▶ [WORK ITEM]: Take the line that contains "[Du-te la pagina principală] (415, 88)" and every line below it to the end of the entries, and give them again exactly, leaving out any pictures.
^^^^^^^^
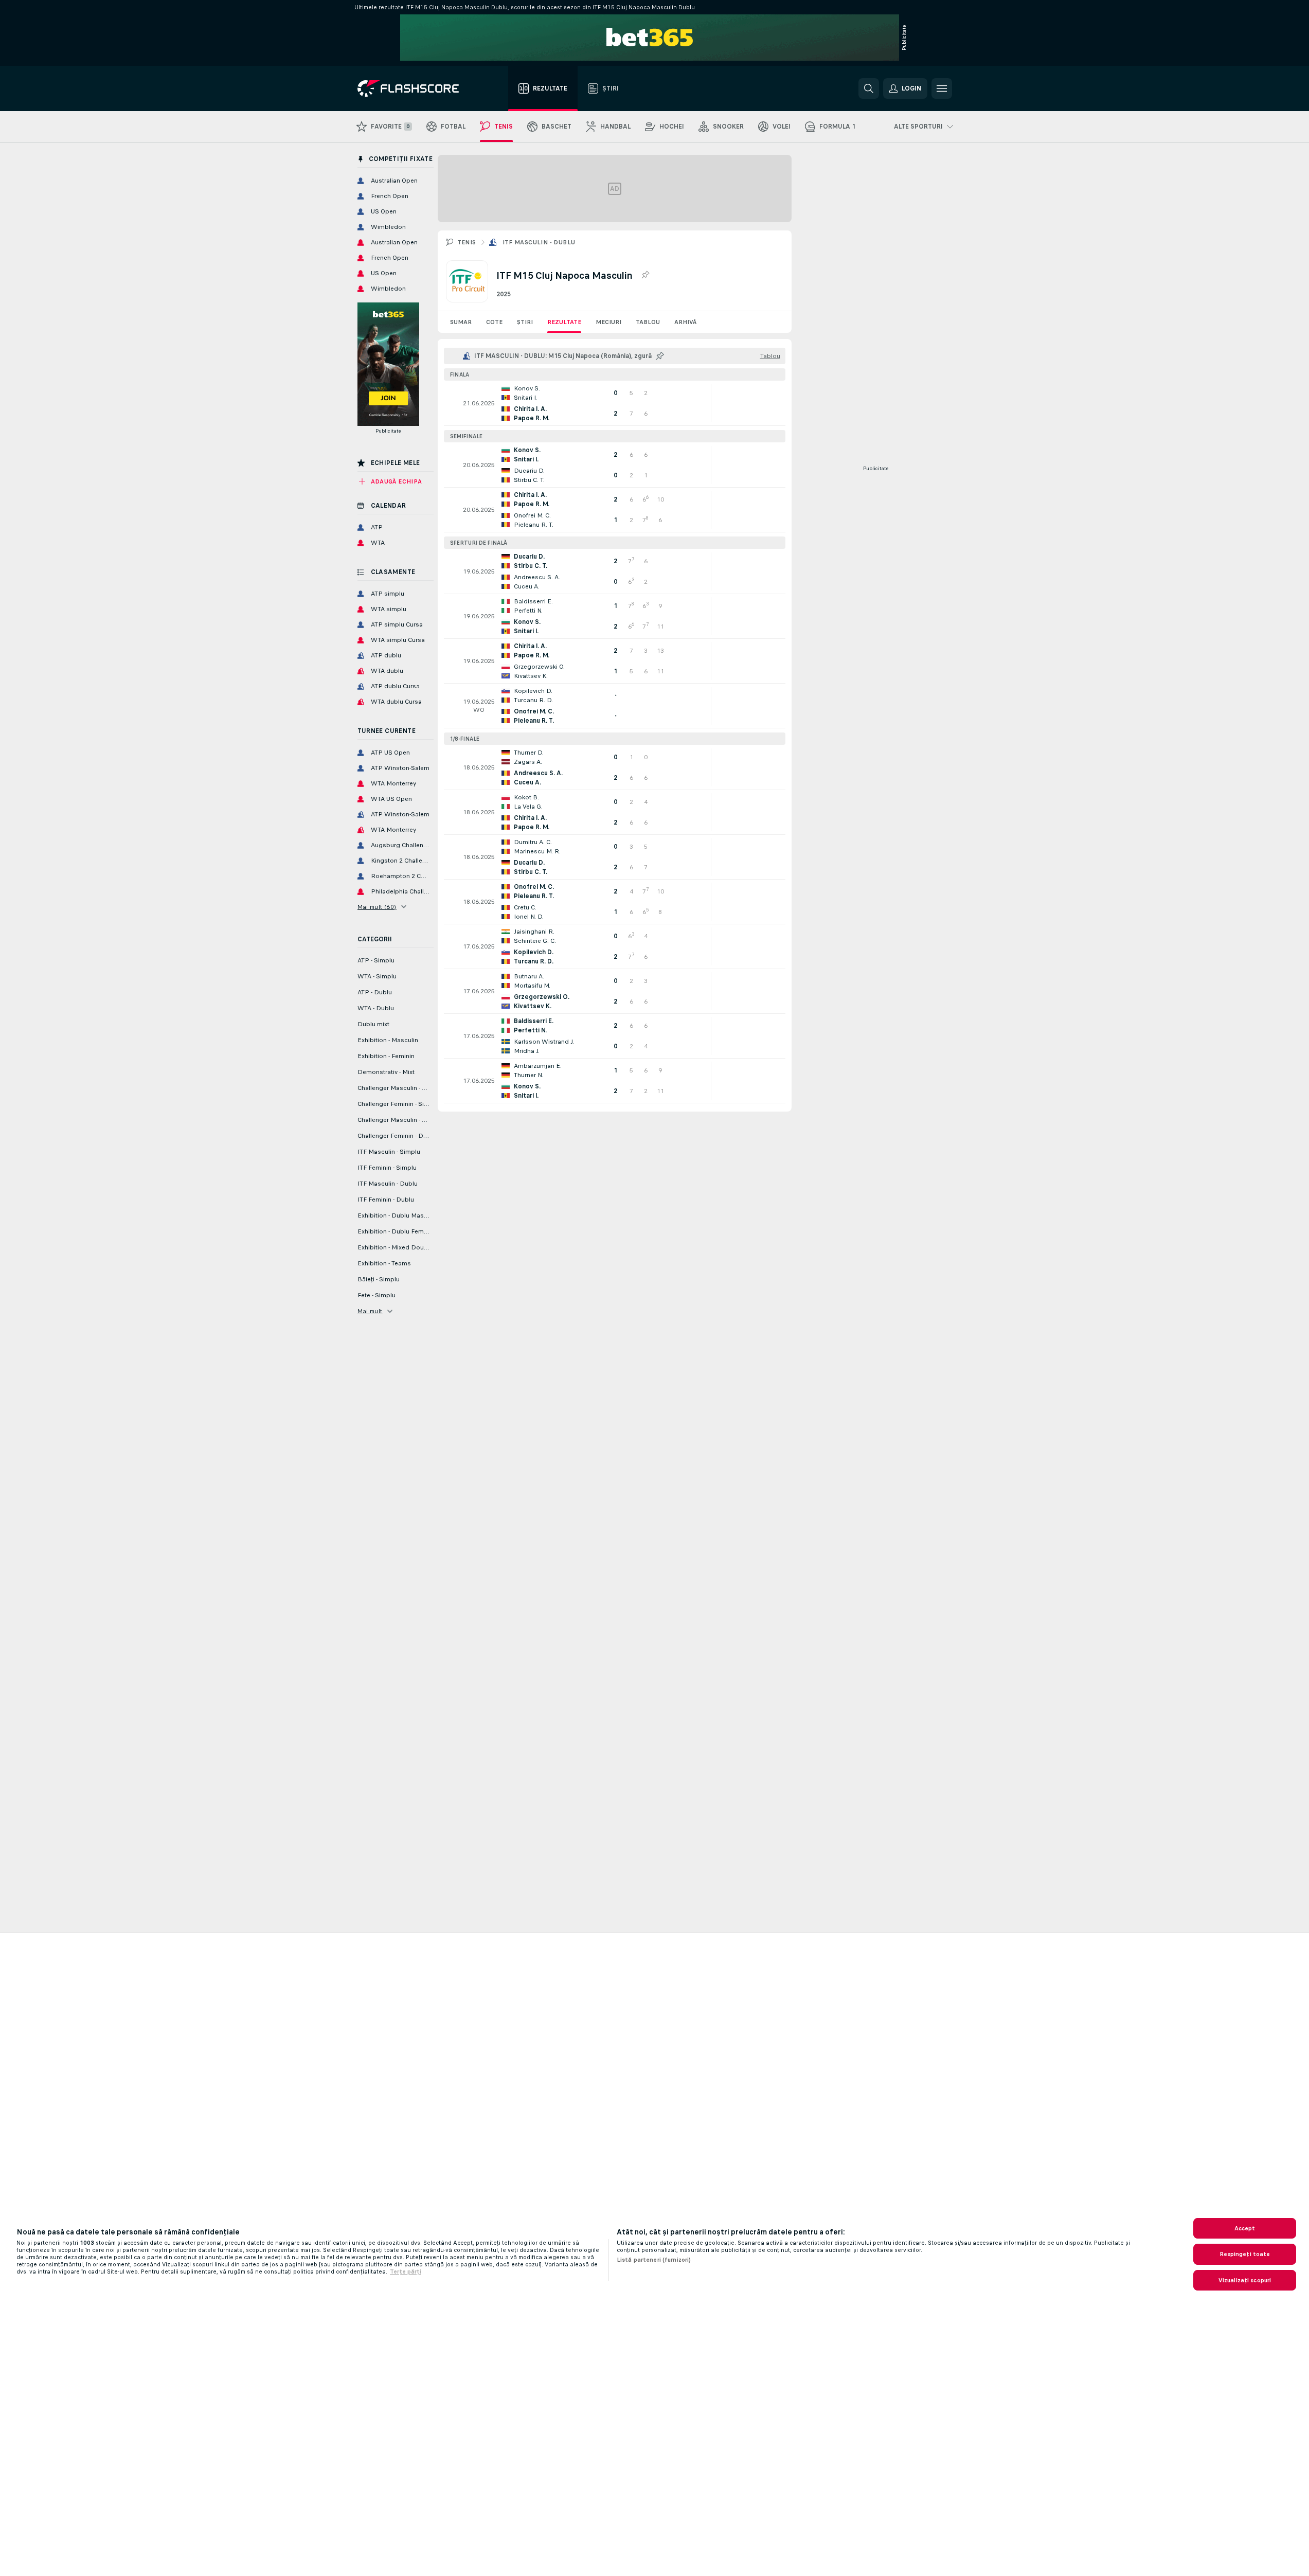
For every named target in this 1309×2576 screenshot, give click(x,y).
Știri (525, 322)
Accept (1245, 2228)
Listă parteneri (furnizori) (654, 2259)
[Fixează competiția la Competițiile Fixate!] (645, 275)
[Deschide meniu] (941, 88)
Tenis (466, 242)
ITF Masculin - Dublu (539, 242)
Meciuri (608, 322)
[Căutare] (868, 88)
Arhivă (685, 322)
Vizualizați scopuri (1244, 2280)
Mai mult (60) (377, 906)
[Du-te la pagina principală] (415, 88)
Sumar (461, 322)
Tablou (648, 322)
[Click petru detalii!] (614, 403)
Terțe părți (405, 2271)
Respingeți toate (1245, 2254)
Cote (494, 322)
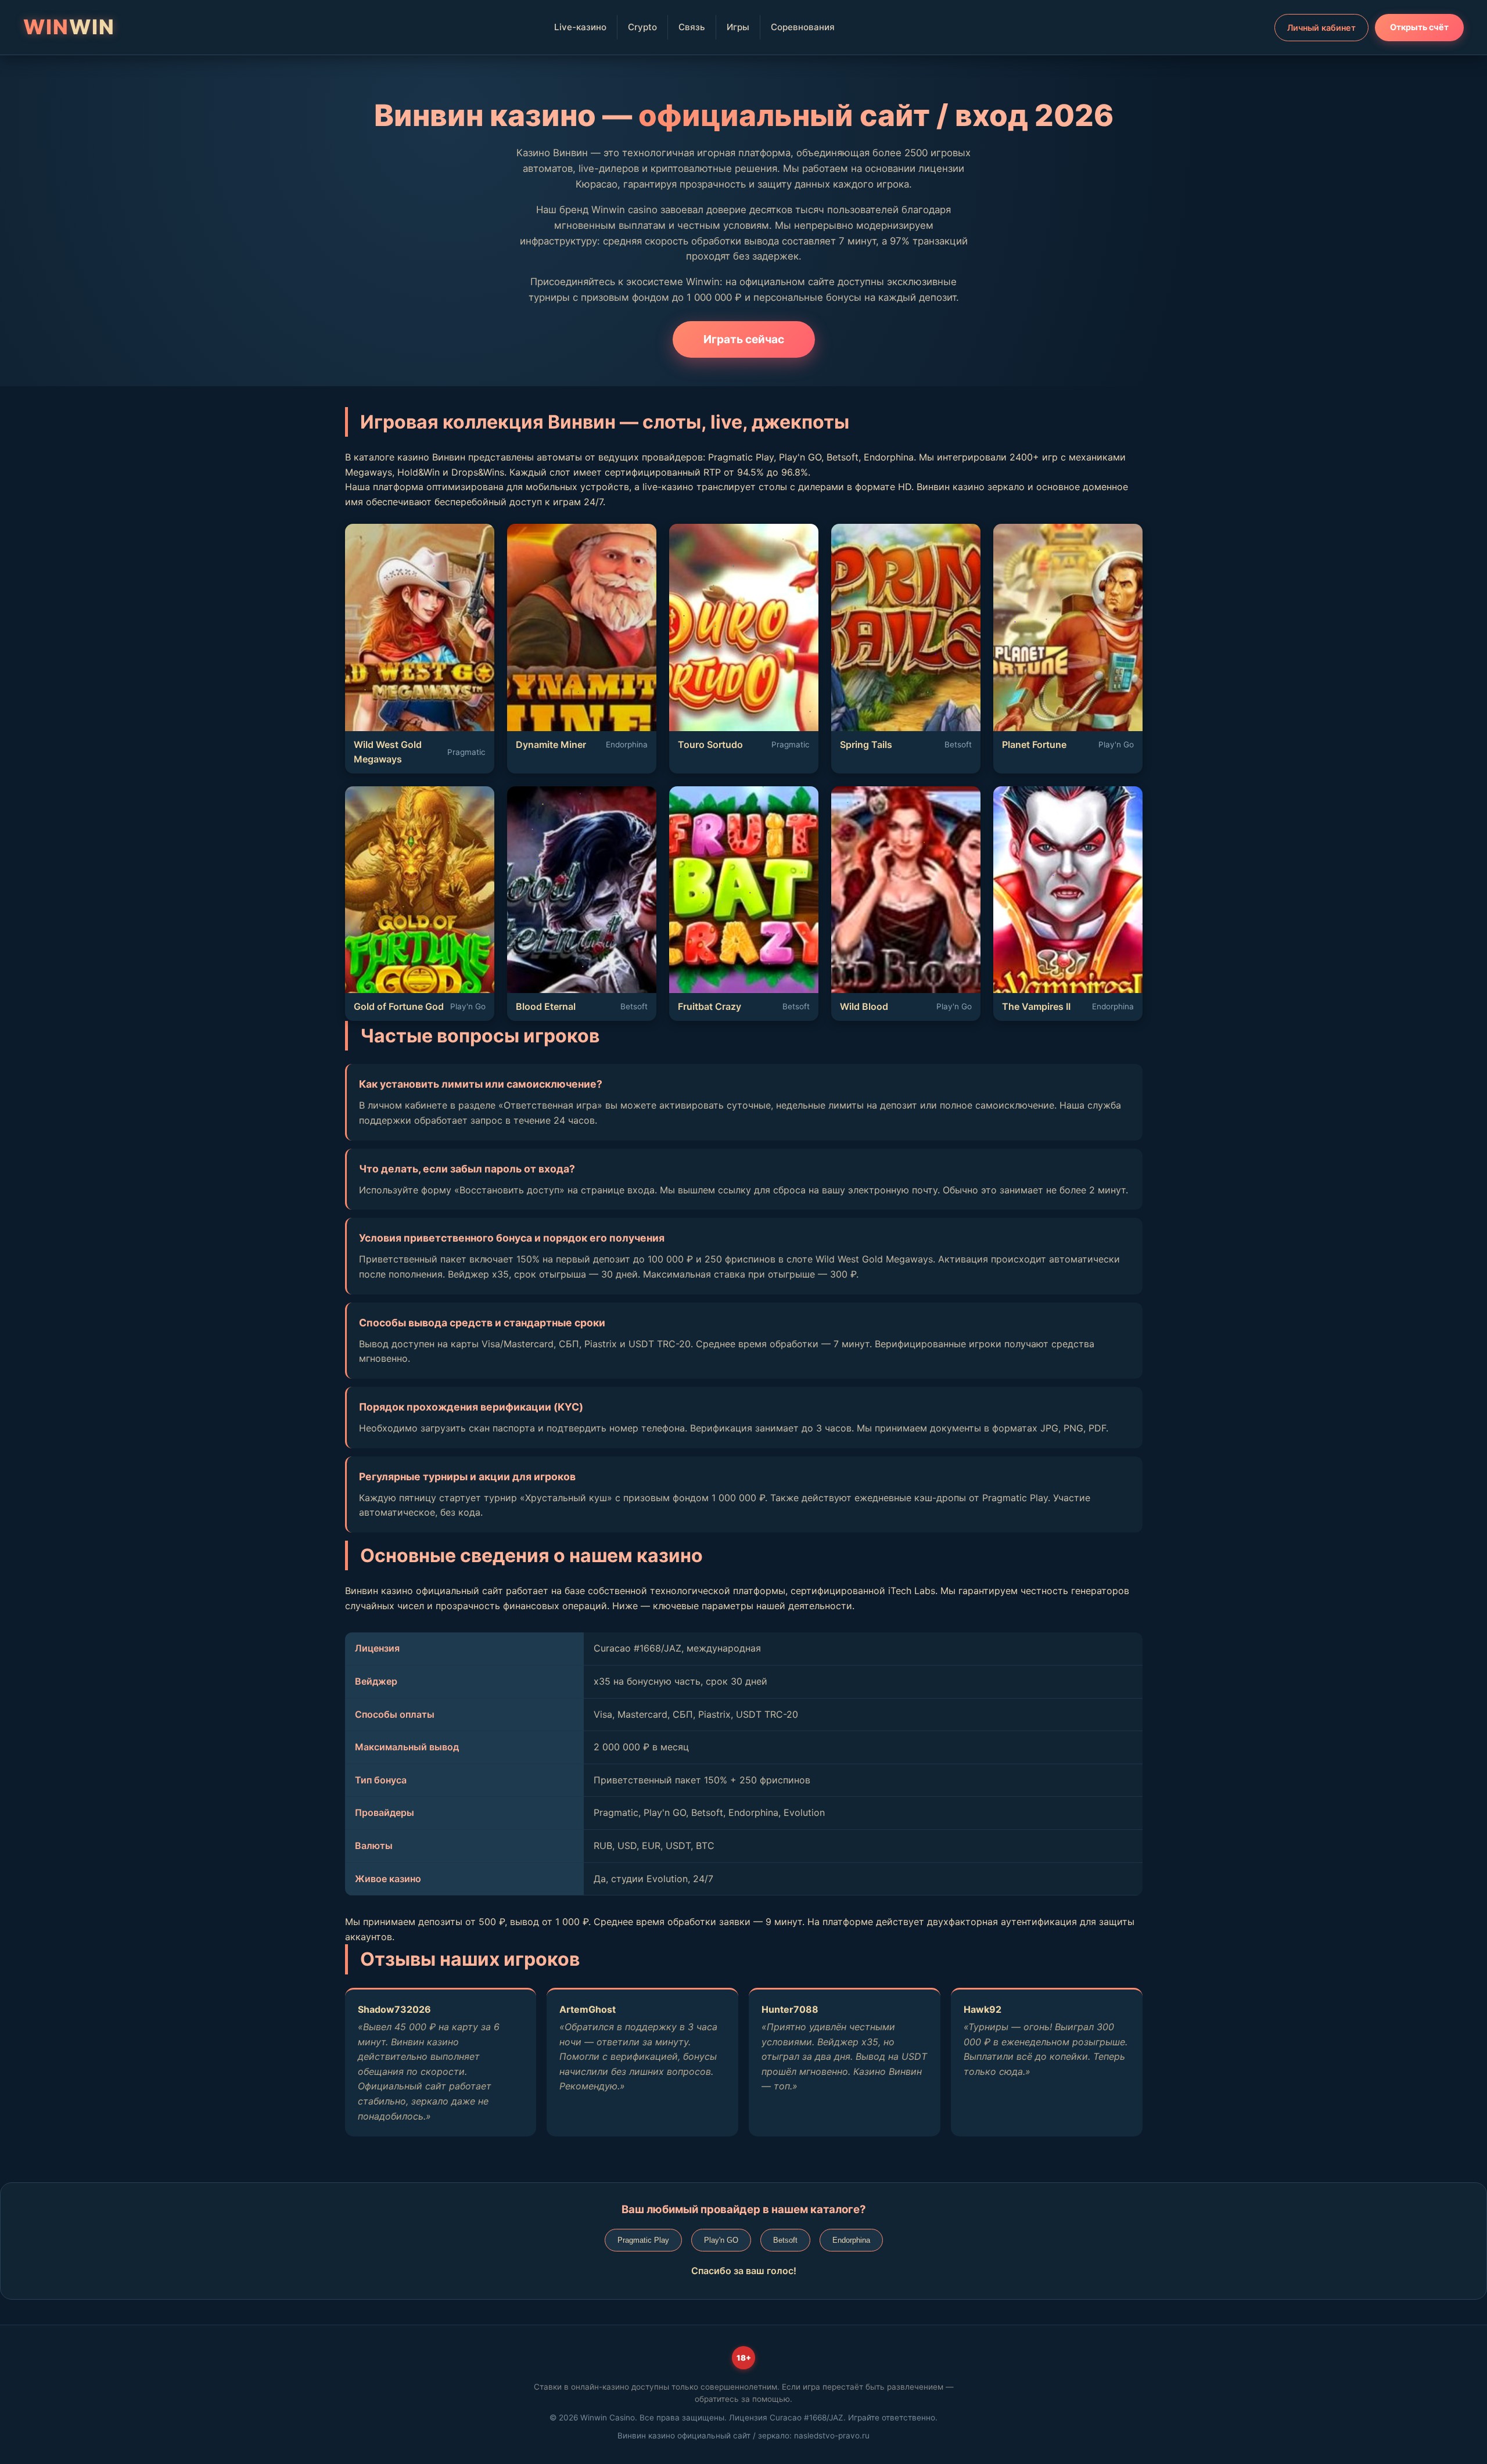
^^^^^^^^
▶ [REPLY]:
[Du-te la pagina principală] (415, 88)
Sumar (461, 322)
Tablou (648, 322)
[Click petru detalii!] (614, 403)
Terțe părți (405, 2271)
Respingeți toate (1245, 2254)
Cote (494, 322)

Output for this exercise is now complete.